Perfect is the Enemy of Good (for Product Management)

Artist's rendering of a Mars Exploration Rover.
Image via Wikipedia

As I help out startups that are pre-product/market fit as well as ones that have serious traction, I continually come back to Voltaire’s quote: the perfect is the enemy of good. There’s a serious challenge with startup products pilling on functionality to try to please everyone, which pleases no one. It is much better to create a good product for a focused base of users than it is to try to create the perfect product for all users. A perfect product will never happen. A perfect product management decision will never happen.
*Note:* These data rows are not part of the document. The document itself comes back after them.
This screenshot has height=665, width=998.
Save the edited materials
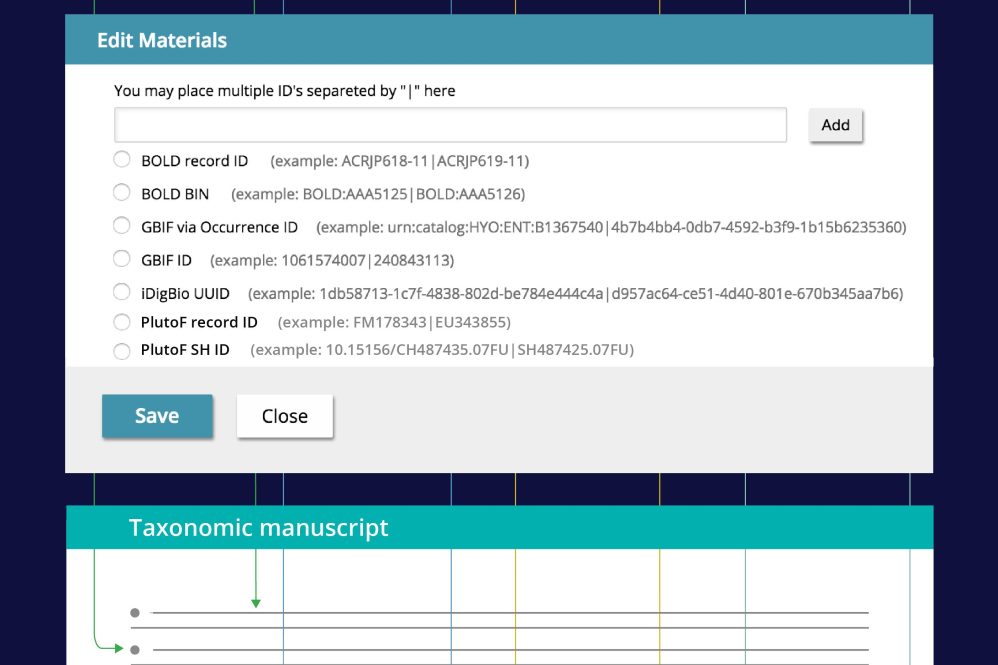[157, 416]
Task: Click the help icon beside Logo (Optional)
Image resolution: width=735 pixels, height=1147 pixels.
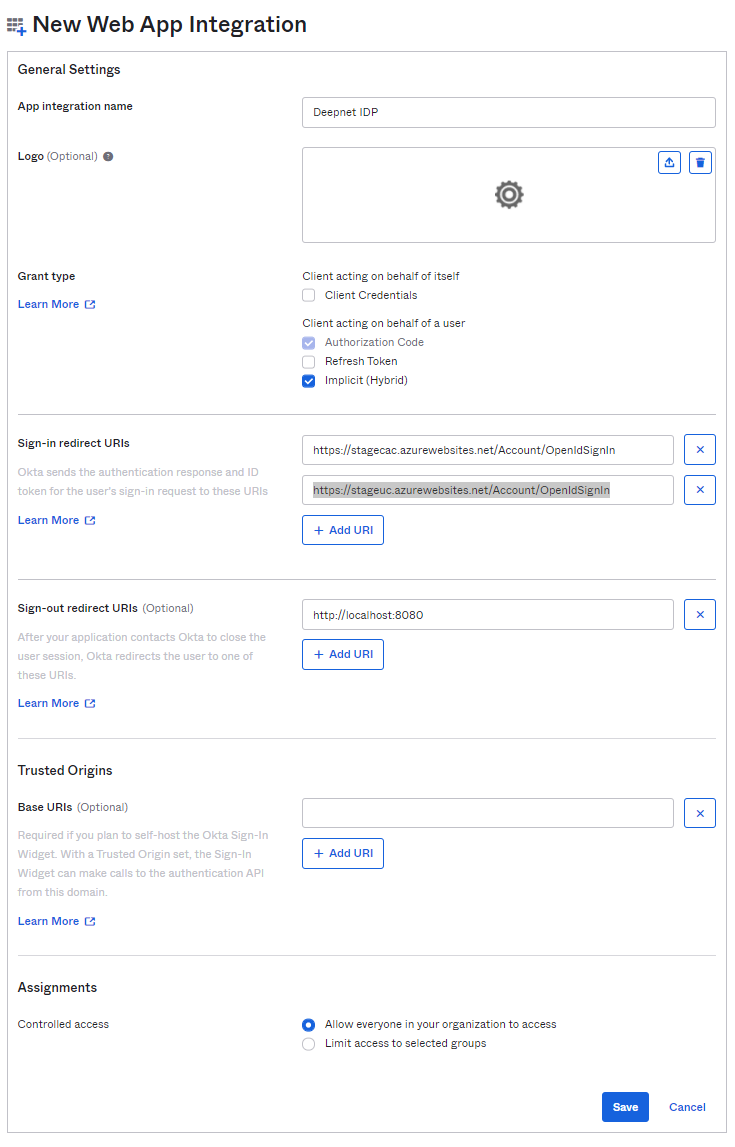Action: click(x=108, y=157)
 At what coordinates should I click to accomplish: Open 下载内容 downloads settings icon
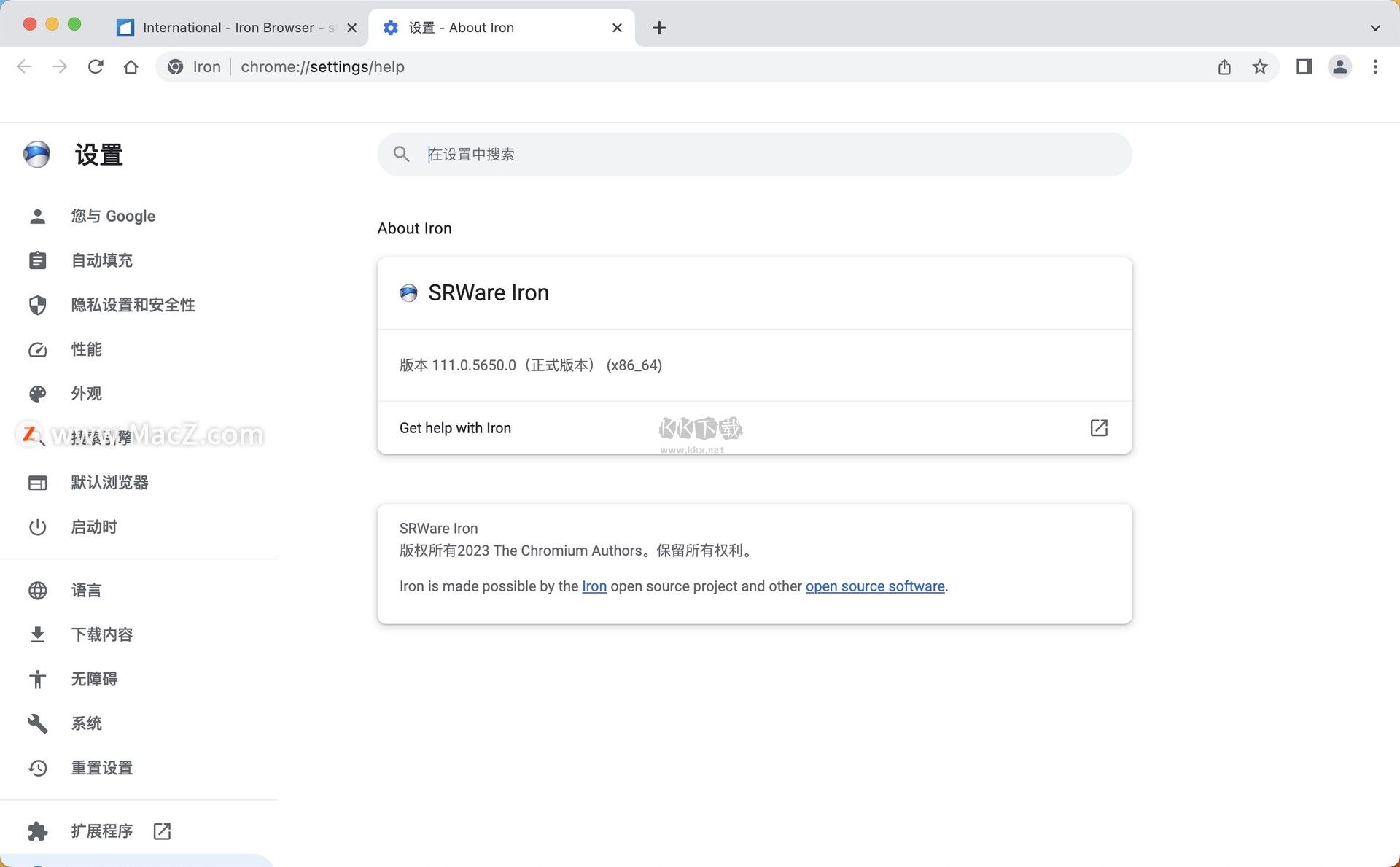[x=37, y=634]
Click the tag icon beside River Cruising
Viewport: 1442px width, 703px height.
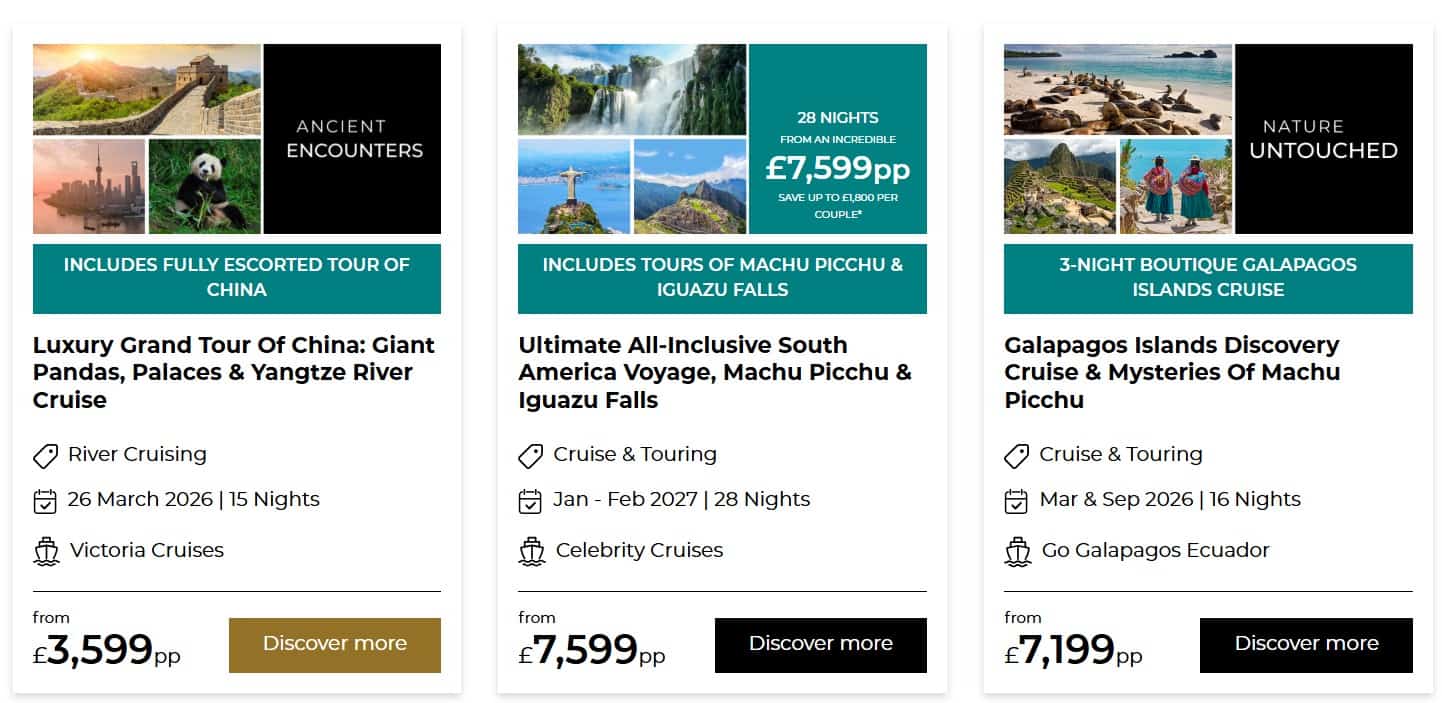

Instead, a culture of short, fast iterations with opinionated product management is best. A culture where new features can be brainstormed and implemented faster than the time it takes to wire-frame and detail a perfect plan. Perfect plans only need to exist for NASA. Perfect plans shouldn’t exist for startups. Startups need beta users, oxygen for the product, so that engineering is paced with customer feedback.

Release early and often.

What else? What are some other product management challenges with iterations and feedback?

4 thoughts on “Perfect is the Enemy of Good (for Product Management)

  1. As our good pal Mike Landman, CEO of Ripple says:

    “A working application that can be tweaked beats a theoretical application that is perfect (and either sucks when it’s “done” or never sees the light of day)”

    I see a followup post for you on mechanisms for getting feedback. At Scout, we got the best feedback by sending out an automated e-mail 2 days after every account gets signed up, asking them what they thought, that replies directly to us.

    There are tons of other services out there too, like UserVoice, getsatisfaction, and others.